What to do:
Keep only the lines of the listing that include the word "breadcrumb", and copy them.

== Entries provided ==

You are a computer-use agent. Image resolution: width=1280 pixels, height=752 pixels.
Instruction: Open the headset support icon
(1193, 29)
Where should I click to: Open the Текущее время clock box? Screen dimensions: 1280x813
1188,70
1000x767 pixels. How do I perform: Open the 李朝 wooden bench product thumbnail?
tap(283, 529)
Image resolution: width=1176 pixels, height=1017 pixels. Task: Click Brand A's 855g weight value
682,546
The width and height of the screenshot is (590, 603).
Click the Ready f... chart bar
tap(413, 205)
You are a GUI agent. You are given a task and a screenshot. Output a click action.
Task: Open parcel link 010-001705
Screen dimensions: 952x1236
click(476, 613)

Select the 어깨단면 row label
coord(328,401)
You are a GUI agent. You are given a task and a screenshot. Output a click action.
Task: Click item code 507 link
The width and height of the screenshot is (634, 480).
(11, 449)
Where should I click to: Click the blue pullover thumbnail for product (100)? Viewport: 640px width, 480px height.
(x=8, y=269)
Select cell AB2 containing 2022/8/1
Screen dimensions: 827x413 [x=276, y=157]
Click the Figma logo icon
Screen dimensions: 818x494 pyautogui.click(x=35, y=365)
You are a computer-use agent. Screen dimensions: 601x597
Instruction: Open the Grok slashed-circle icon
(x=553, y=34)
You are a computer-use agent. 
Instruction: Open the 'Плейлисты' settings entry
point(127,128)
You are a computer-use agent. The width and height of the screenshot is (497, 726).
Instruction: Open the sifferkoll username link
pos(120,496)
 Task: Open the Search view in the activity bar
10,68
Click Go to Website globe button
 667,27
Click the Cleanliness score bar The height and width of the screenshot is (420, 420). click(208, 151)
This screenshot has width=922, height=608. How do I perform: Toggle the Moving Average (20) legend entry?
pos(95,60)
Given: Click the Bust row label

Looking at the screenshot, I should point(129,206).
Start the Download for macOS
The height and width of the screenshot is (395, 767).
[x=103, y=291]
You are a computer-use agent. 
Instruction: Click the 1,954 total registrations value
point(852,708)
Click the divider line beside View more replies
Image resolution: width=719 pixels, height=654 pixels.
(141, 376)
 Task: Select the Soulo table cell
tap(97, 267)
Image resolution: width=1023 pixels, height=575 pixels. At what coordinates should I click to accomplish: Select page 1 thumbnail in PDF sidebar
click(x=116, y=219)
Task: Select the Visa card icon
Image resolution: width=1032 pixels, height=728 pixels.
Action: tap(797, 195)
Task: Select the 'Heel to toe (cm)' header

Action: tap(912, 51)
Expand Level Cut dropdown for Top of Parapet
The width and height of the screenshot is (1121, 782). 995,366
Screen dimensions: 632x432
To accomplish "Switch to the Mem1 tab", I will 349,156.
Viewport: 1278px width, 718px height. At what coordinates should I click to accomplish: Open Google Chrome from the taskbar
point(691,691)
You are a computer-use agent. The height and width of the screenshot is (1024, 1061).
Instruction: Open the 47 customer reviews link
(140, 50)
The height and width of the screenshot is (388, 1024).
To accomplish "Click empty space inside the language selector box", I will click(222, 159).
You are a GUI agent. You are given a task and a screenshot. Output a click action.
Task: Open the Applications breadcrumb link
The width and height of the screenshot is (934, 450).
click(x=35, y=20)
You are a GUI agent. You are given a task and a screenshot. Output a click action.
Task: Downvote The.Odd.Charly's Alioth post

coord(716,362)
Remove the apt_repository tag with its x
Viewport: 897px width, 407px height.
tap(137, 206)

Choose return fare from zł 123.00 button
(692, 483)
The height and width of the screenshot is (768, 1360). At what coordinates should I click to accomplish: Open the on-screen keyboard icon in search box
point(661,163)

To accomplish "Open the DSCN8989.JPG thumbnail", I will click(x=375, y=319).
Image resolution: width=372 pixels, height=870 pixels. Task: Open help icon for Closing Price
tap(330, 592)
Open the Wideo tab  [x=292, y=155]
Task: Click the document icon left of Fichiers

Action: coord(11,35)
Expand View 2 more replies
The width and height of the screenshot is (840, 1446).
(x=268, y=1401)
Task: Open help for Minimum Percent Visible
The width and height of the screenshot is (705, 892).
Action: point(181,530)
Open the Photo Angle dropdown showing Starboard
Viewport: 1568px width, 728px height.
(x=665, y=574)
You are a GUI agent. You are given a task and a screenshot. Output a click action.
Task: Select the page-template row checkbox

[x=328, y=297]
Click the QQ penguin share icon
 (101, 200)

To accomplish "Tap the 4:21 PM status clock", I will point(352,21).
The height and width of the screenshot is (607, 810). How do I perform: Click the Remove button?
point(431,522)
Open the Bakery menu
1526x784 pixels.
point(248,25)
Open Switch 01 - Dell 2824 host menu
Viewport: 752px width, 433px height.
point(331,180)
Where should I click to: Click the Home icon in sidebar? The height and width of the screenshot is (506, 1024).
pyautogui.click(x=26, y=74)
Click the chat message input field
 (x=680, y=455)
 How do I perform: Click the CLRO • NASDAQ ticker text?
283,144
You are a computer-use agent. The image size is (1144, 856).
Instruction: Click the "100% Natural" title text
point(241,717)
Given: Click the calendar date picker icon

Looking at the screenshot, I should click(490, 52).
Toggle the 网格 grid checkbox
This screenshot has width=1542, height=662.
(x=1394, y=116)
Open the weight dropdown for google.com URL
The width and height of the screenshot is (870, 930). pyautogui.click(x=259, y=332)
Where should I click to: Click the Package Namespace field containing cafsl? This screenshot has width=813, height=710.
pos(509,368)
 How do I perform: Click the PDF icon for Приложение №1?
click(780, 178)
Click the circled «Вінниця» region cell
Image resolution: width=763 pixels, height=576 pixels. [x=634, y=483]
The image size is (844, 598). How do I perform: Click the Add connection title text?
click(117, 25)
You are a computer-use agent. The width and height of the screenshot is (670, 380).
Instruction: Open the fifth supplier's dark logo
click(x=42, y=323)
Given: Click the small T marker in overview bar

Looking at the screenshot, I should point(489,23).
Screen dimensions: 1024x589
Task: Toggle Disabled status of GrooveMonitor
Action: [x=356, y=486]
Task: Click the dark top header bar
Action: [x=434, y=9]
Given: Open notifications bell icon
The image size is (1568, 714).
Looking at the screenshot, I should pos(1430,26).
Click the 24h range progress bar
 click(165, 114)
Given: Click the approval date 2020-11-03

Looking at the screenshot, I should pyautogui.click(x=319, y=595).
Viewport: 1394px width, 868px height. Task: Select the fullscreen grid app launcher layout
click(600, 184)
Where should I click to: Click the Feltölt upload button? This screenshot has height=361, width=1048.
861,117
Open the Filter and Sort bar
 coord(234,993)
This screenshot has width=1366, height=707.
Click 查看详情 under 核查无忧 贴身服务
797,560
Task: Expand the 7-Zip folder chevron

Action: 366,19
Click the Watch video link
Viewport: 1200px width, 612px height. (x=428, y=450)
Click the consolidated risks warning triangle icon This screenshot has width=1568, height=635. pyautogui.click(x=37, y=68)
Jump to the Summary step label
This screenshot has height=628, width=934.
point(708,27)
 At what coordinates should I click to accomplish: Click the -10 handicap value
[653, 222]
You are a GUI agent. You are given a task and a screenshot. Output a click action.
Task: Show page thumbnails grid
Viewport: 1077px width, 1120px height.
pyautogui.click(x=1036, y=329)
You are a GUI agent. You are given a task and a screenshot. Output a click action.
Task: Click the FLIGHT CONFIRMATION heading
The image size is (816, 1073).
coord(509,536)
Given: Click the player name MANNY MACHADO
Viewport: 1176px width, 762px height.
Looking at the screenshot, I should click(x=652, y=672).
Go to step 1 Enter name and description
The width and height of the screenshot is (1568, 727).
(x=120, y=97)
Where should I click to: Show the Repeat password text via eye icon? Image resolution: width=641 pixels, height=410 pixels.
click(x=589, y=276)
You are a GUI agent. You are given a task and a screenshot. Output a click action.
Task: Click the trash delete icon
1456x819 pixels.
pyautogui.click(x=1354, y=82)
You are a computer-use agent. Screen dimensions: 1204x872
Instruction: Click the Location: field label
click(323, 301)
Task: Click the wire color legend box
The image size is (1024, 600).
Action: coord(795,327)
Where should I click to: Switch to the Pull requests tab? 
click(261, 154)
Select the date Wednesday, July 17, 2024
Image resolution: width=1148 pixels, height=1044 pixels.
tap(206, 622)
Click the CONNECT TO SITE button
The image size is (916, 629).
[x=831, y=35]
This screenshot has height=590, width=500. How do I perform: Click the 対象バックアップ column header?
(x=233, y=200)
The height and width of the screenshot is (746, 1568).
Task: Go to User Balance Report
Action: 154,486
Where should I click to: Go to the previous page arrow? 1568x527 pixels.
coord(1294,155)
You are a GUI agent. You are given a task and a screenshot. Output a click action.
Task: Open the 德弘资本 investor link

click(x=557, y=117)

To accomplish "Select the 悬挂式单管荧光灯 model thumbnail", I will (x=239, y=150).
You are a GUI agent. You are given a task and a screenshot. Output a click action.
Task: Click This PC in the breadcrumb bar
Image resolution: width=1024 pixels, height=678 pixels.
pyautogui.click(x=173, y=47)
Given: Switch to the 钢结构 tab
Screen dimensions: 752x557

===

Result of this exercise:
Task: Open the Applications breadcrumb link
Task: Click This PC in the breadcrumb bar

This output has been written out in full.